■ Task instructions
Your task is to retype, exactly and without pictures, the line holding "Instruction: Click the" and each line that follows it to the end of the entries.

══ Available data ══

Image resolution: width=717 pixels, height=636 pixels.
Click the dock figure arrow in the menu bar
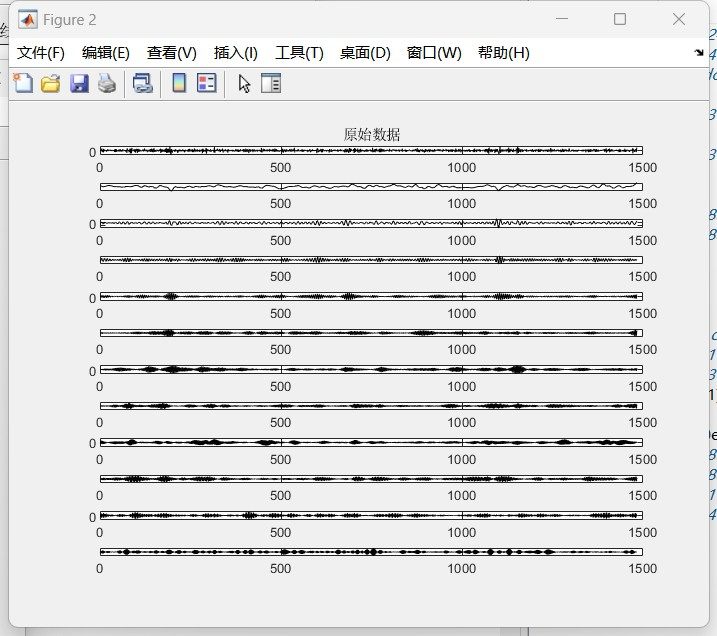tap(698, 53)

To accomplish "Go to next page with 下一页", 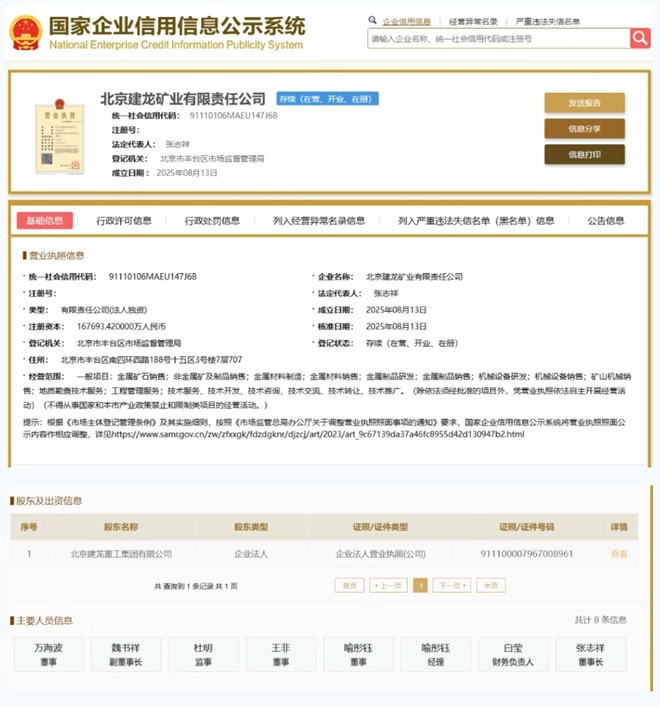I will tap(450, 586).
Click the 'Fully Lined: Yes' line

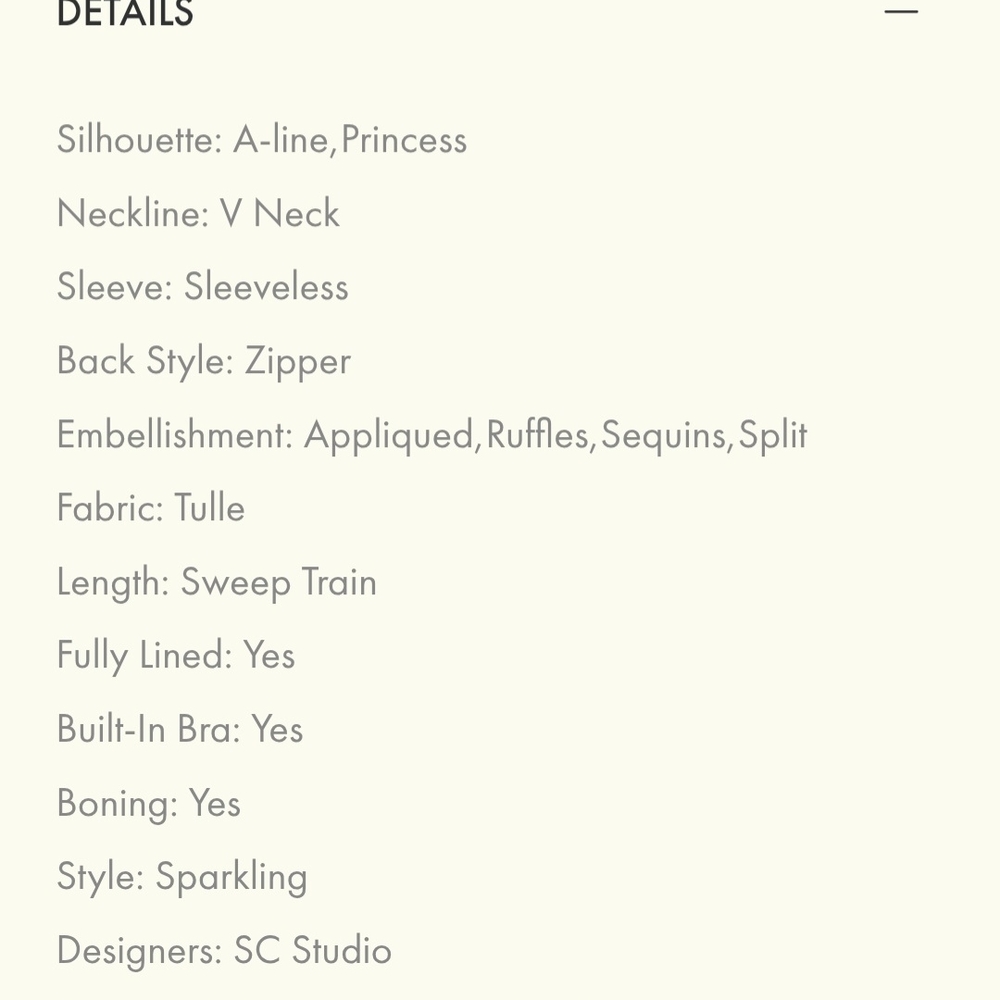pos(176,656)
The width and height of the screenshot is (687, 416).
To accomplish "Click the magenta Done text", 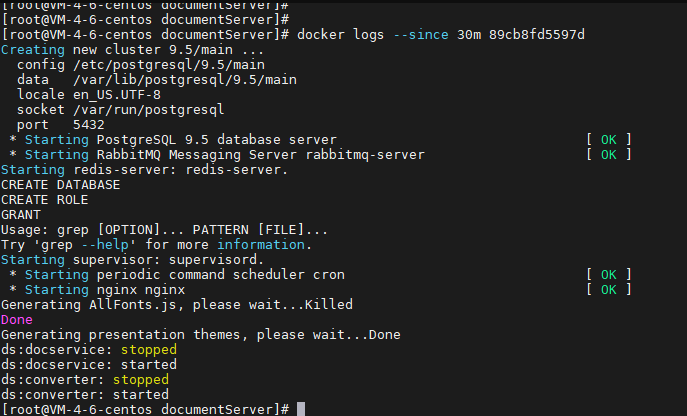I will (x=17, y=320).
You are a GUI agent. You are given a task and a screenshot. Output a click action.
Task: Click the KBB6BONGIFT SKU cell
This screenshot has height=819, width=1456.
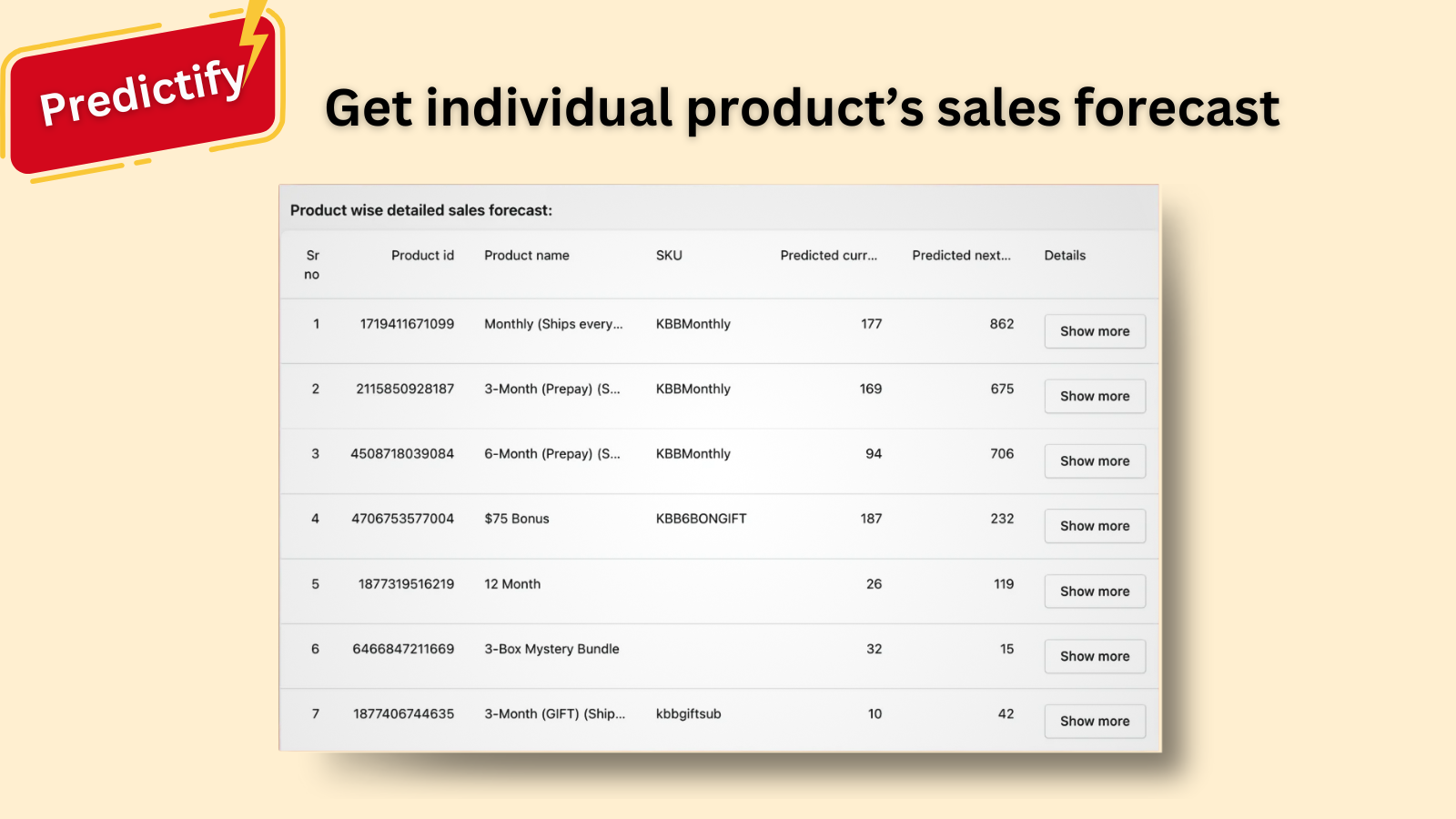701,519
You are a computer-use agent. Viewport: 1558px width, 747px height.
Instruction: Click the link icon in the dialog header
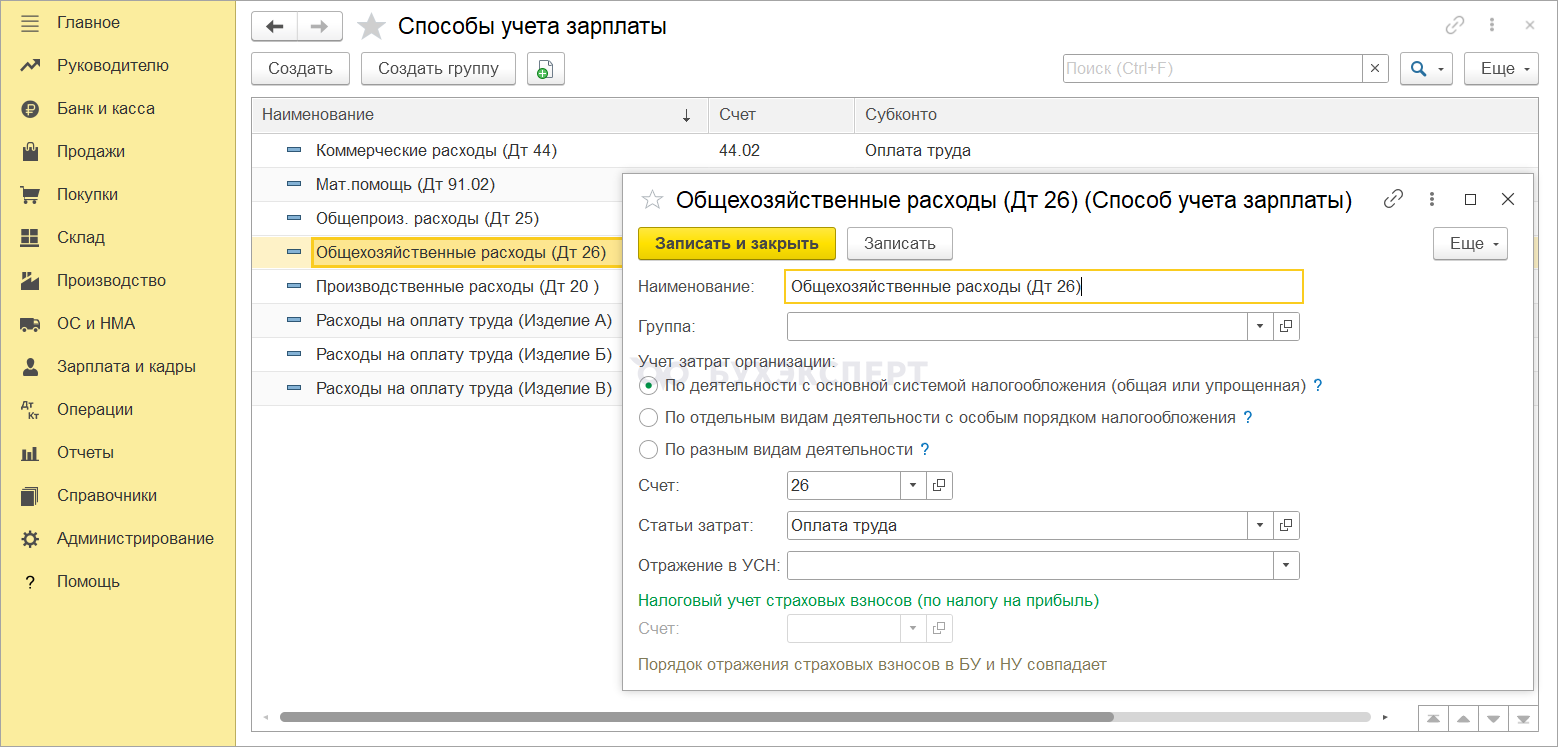(1393, 199)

═══

■ Problem solution
Instruction: Click the link icon in the dialog header
(1393, 199)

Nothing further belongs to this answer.